:: Page extract ::
Have you seen a family implode because grown children decided to attend another church, college or move to another city?
Have you ever heard sound waves of guilt because a child (or parent) didn’t write enough, call enough, visit enough, or perform well enough?
Sometimes those families that seem the strongest to us because they’re so close or always together are the ones that are sickest. (Not always, of course.) Families where people are made to feel guilty when they don’t follow unwritten behaviors can be the most damaging of all.
Codependent and Enmeshed are the Same
Codependency is defined as a psychological condition or a relationship in which a person is controlled or manipulated by another who is affected with a pathological condition (typically narcissism or drug addiction); and in broader terms, it refers to the dependence on the needs of or control of another. It also often involves placing a lower priority on one's own needs, while being excessively preoccupied with the needs of others. Codependency can occur in any type of relationship, including family, work, friendship, and also romantic, peer or community relationships. Codependency may also be characterized by denial, low self-esteem, excessive compliance, or control patterns. Narcissists are considered to be natural magnets for the codependent, in that narcissists think they are entitled to more than others and the codependent is used to giving more than what is required and/or healthy, for their own well-being.
People who are codependent often take on the role as a martyr; they constantly put others' needs before their own and in doing so forget to take care of themselves. This creates a sense that they are "needed"; they cannot stand the thought of being alone and no one needing them. Codependent people are constantly in search of acceptance. Codependency does not refer to all caring behavior or feelings, but only those that are excessive to an unhealthy degree.
Symptoms of Enmeshed Families and/or Codependency
Controlling behavior, distrust, perfectionism, avoidance of feelings, intimacy problems, care-taking behavior, hyper vigilance, denial, physical illness related to stress. It is believed that we become codependent through living in systems (families) with rules that hinder development, flexibility and spontaneity. Some general rules in families that may contribute to codependency are:
•It's not okay to talk about problems
•Don’t trust your instincts or other people
•Unpleasant feelings should not be openly expressed (i.e. anger, differing opinions)
•Keep your feelings to yourself
•Communication is best when it is indirect
•Use another family member as a messenger between two others
•Always be good, strong, right and perfect - or at least act it
•Make us proud beyond realistic expectations
•Don't be selfish
•Do as I say, not as I do
•It's not okay to be playful
•It's not okay to shine or excel too much
•Do not rock the boat
•Disaster is always lurking just around the corner, so tread lightly
•Guard the family secrets
•You should feel guilty or scared to say "no"
•Pretend there are no problems
•Nice people are boring (healthy people)
•If we disagree with each other, we are attacking or abandoning each other
•Control others by manipulating with threats, fear, guilt or pity
•If you need attention, be overly dramatic to get it
•Set off others' emotional temperatures to see how it is you feel (or should feel)
•If you control things and people you will be safe
How to Seek Help
There are various recovery paths for individuals who struggle with codependency. For example, some may choose behavioral psychotherapy, sometimes accompanied by chemical therapy for accompanying depression.
There also exist support groups for codependency, such as Celebrate Recovery a Christian, Bible-based group, Co-Dependents Anonymous (CoDA) and Al-Anon/Alateen, Nar-Anon, and Adult Children of Alcoholics (ACoA), which are based on the twelve-step program model of Alcoholics Anonymous. Although the term codependency originated outside of twelve-step groups, it is now a common concept in many of them.

:: Exercise data ::
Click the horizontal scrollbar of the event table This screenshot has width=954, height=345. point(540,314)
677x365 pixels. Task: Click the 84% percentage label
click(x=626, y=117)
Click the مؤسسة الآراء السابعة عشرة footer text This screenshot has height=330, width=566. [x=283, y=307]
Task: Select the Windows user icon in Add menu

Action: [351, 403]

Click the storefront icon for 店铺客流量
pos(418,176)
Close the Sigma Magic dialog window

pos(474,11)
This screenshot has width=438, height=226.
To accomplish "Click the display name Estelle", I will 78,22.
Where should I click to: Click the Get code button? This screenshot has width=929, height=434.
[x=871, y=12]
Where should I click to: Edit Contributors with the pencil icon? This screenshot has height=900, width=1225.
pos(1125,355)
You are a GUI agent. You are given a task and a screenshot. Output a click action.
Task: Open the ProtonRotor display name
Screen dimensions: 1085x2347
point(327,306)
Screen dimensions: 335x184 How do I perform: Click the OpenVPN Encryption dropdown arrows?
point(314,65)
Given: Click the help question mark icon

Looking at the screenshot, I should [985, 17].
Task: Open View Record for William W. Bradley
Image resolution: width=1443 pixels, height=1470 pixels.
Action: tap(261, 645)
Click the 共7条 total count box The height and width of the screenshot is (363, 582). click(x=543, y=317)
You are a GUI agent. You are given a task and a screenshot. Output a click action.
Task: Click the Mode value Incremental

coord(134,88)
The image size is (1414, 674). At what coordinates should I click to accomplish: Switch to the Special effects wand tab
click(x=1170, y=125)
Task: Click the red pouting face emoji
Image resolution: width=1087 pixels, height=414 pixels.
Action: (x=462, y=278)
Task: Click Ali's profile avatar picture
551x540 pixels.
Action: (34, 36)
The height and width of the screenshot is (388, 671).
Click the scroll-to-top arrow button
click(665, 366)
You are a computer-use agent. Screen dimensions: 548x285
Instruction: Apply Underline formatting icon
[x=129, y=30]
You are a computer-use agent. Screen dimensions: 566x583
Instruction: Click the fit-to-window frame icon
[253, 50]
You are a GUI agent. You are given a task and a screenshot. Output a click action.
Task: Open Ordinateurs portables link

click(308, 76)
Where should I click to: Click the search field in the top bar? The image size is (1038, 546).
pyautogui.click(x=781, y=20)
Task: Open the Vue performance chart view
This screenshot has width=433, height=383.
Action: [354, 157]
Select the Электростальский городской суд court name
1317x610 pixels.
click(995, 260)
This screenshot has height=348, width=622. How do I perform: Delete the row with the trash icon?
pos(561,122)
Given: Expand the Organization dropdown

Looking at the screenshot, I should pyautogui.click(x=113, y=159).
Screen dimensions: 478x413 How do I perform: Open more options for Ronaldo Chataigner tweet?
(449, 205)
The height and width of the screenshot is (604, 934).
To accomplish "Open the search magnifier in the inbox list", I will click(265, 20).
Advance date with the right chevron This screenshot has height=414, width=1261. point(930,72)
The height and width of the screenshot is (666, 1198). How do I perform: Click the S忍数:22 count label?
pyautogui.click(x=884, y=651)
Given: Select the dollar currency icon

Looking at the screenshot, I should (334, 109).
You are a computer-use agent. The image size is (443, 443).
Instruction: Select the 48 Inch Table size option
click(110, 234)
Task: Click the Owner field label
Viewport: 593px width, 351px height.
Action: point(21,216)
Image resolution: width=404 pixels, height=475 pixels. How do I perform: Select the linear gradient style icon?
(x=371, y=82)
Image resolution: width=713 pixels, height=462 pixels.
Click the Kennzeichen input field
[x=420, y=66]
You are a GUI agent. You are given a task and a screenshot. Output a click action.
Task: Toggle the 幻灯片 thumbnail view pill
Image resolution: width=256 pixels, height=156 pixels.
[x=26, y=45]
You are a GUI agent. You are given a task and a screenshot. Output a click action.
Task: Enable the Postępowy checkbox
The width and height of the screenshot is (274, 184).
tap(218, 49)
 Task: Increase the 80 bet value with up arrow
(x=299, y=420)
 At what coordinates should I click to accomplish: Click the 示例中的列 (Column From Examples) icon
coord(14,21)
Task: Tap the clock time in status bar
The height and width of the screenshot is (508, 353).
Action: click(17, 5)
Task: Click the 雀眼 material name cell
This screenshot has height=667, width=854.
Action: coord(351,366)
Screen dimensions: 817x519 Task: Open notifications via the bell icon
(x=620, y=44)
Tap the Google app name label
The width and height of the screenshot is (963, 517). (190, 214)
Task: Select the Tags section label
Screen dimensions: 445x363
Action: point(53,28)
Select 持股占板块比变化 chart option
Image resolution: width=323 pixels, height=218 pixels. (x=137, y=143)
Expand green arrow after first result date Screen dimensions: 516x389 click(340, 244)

:: Prompt ::
Write out everything in the text on codependency from "Have you seen" down to "damaging of all.", replacing "city" with "town".

:: Result below ::
Have you seen a family implode because grown children decided to attend another church, college or move to another town?
Have you ever heard sound waves of guilt because a child (or parent) didn’t write enough, call enough, visit enough, or perform well enough?
Sometimes those families that seem the strongest to us because they’re so close or always together are the ones that are sickest. (Not always, of course.) Families where people are made to feel guilty when they don’t follow unwritten behaviors can be the most damaging of all.